Катерина отвернула голову, и — шепотом:
— Три аманта…
— Про Александра Даниловича нам известно. А до него? Шереметьев был?
— Нет, нет! — живо ответила Катерина. — Господину фельдмаршалу я успела только сварить суп, сладкий, эстонский, с молоком, и выстирала белье… Ах, он мне не понравился! Плакать я боялась, но я твердо сказала себе: истоплю печку и угорю, а жить с ним не буду… Александр Данилович отнял меня в тот же день… Его я очень полюбила… Он очень веселый и много со мной шутил, мы очень много смеялись… Его нисколько не боялась…
— А брата моего боишься?
Катерина поджала губы, сдвинула бархатные брови, чтобы ответить честно:
— Да… Но мне кажется — я скоро перестану бояться…
— А второй кто был амант?
— О Наташа, второй был не амант, он был русский солдат, добрый человек, я любила его только одну ночь… Как можно было в чем-нибудь ему отказать, он отбил меня от страшных людей в лисьих шапках с кривыми саблями… Они тащили меня из горящего дома, рвали платье, били плеткой, чтобы я не царапалась, хотели посадить на седло… Он кинулся, толкнул одного, толкнул другого, да так сильно! «Ах, вы, говорит, кумысники! Разве можно девчонку обижать!» Взял меня в охапку и понес в обоз… Ничем другим я не могла его поблагодарить. Было уже темно, мы лежали на соломе…

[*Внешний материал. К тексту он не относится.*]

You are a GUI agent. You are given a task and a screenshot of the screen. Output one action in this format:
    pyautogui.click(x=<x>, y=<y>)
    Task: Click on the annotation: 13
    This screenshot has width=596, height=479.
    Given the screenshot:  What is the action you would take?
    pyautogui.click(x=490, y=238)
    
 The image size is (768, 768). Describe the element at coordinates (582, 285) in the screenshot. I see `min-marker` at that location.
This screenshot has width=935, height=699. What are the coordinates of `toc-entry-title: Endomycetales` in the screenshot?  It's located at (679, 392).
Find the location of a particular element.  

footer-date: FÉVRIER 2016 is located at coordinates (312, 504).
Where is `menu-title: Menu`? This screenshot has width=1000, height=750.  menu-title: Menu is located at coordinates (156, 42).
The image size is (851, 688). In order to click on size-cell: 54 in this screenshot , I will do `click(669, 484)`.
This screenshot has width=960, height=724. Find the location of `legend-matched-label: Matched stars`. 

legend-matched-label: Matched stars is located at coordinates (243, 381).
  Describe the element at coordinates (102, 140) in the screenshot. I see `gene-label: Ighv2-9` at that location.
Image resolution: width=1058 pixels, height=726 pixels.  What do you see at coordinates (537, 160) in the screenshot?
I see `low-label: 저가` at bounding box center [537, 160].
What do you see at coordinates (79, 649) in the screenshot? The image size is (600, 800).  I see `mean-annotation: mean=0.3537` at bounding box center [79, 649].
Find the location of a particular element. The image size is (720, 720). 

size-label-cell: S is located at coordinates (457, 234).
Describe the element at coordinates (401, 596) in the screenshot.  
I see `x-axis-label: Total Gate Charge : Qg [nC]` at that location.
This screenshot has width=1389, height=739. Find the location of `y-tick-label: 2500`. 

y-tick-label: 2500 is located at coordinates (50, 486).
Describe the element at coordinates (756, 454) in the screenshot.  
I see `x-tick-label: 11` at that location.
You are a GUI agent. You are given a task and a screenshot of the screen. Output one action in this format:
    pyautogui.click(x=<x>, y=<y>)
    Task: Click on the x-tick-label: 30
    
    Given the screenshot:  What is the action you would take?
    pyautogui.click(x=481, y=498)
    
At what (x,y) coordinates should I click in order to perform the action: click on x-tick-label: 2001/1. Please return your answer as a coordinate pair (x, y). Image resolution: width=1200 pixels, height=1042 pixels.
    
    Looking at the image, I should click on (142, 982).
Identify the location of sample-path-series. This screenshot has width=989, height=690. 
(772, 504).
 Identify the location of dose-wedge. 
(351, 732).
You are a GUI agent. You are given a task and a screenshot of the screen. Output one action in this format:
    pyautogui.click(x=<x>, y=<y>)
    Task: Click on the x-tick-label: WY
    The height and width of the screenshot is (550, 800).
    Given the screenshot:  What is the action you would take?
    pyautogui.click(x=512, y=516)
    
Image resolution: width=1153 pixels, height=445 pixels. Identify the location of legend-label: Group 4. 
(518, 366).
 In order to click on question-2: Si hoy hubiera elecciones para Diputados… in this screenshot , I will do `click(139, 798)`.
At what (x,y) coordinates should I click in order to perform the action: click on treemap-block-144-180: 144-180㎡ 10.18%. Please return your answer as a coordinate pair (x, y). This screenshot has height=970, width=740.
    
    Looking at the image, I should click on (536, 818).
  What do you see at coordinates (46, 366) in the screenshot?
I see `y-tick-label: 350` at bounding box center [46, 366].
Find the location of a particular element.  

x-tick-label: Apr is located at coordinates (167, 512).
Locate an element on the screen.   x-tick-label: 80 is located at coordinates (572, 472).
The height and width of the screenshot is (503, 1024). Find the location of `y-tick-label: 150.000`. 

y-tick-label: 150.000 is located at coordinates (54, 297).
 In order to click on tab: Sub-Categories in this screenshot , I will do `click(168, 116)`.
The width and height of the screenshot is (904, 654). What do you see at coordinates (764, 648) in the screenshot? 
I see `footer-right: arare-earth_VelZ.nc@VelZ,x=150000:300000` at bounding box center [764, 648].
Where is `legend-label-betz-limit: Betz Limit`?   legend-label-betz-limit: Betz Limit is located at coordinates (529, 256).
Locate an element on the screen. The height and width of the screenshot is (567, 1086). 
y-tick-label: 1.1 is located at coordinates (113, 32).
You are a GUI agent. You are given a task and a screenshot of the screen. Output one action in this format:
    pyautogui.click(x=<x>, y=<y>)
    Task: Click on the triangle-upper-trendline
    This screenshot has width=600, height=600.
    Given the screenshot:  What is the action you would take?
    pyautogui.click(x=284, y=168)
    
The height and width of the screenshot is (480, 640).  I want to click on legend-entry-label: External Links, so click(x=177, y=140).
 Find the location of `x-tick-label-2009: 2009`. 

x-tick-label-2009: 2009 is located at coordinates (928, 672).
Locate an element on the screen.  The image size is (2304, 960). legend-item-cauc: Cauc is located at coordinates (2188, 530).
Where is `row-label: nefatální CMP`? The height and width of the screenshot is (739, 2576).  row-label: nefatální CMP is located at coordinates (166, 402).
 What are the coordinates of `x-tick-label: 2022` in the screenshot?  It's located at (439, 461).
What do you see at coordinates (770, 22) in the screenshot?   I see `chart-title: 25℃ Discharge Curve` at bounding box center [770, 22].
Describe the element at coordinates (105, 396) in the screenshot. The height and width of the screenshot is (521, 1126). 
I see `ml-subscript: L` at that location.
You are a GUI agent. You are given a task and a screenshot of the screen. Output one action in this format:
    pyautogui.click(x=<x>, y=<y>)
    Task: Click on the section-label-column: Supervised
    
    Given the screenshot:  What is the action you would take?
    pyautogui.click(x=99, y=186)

Наталья, трепеща ноздрями, спросила жестко:
— Под телегой?
— Да… Он мне сказал: «Как сама хочешь, девка… Ведь это тогда сладко, когда девка сама обнимет…» Поэтому я его считаю амантом…
— Третий кто был?
Катерина ответила степенно:
— Третий был муж, Иоганн Рабе, кирасир его величества короля Карла из мариенбургского гарнизона… Мне было шестнадцать лет, пастор Глюк сказал: «Я тебя воспитал, Элен Катерин, я хочу выполнить обещание, которое дал твоей покойной матери, и нашел тебе хорошего мужа…»
— Мать, отца хорошо помнишь? — спросила Наталья.
— Плохо… Отца звали Иван Скаврощук. Он еще молодой убежал из Литвы, из Минска, от пана Сапеги в Эстляндию и около Мариенбурга арендовал маленькую мызу. Там мы все родились, — четыре брата, две сестры и — я, младшая… Пришла чума, родители и старший брат умерли. Меня взял пастор Глюк, — мне он второй отец. У него я выросла… Одна сестра живет в Ревеле, другая — в Риге, а где братья сейчас — не знаю. Всех разметала война…
— Ты любила мужа?
— Я не успела… Наша свадьба была на Иванов день… О,„как мы веселились! Мы поехали на озеро, зажгли Иванов огонь и в венках танцевали, пастор Глюк играл на скрипке. Мы пили пиво и поджаривали маленькие колбаски с кардамоном… Через неделю фельдмаршал Шереметьев осадил Мариенбург… Когда русские взорвали стену, я сказала Иоганну: «Беги!..» Он бросился в озеро и поплыл, больше я его не видела…
— Забыть тебе надо про него…
— Мне многое нужно забыть, но я легко забываю, — сказала Катерина и робко улыбнулась, вишневые глаза ее были полны слез.
— Катерина, ты ничего не скрыла от меня?
— Разве посмею утаить от тебя что-нибудь? — горячо проговорила Катерина, и слезы потекли по ее персиковым щекам. — Вспомнила бы, ночь бы не спала, чуть свет прибежала бы, — рассказала.